## What the task asks
Lay out the rows from the line containing "Task: Select the" through the last line as a Markdown table with the columns No. and Line, one line per table row and blank lines omitted.

Rows in a dataset:

* * *

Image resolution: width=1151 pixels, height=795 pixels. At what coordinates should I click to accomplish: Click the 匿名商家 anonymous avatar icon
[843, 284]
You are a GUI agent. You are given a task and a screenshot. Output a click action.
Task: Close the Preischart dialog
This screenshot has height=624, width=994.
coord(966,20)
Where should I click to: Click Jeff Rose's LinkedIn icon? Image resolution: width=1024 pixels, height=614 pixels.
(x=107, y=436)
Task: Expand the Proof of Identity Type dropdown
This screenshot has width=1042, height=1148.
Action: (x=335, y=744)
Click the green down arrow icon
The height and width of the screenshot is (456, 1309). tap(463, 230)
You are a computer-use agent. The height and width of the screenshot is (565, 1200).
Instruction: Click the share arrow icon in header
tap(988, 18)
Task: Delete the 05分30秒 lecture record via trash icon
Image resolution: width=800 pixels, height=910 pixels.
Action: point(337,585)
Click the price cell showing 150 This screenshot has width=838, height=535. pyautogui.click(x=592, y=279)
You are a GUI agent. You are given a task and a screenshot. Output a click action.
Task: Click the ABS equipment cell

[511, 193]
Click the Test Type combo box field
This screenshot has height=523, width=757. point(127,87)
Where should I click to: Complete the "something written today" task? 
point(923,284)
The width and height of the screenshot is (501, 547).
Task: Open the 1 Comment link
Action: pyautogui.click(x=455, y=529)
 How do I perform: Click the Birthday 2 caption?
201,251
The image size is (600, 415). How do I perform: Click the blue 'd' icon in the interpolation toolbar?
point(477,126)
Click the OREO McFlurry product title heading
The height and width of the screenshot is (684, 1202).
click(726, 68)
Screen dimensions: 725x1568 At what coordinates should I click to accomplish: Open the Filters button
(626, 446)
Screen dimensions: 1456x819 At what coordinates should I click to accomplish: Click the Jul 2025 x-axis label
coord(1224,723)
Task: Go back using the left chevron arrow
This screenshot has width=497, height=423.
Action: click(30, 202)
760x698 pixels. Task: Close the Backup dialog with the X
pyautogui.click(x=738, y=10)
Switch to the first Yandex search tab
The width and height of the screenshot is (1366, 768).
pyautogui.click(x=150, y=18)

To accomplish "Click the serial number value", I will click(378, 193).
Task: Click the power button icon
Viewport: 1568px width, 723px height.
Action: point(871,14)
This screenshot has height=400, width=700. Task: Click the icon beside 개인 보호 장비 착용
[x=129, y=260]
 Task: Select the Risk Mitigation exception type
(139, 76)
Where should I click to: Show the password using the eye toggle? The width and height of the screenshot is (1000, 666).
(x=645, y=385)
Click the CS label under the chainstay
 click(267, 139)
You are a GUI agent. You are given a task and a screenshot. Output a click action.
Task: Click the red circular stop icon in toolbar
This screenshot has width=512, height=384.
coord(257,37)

* * *

## The completed task
| No. | Line |
|---|---|
| 1 |  Task: Select the Risk Mitigation exception type |
| 2 | (139, 76) |
| 3 | Where should I click to: Show the password using the eye toggle? The width and height of the screenshot is (1000, 666). |
| 4 | (x=645, y=385) |
| 5 | Click the CS label under the chainstay |
| 6 |  click(267, 139) |
| 7 | You are a GUI agent. You are given a task and a screenshot. Output a click action. |
| 8 | Task: Click the red circular stop icon in toolbar |
| 9 | This screenshot has width=512, height=384. |
| 10 | coord(257,37) |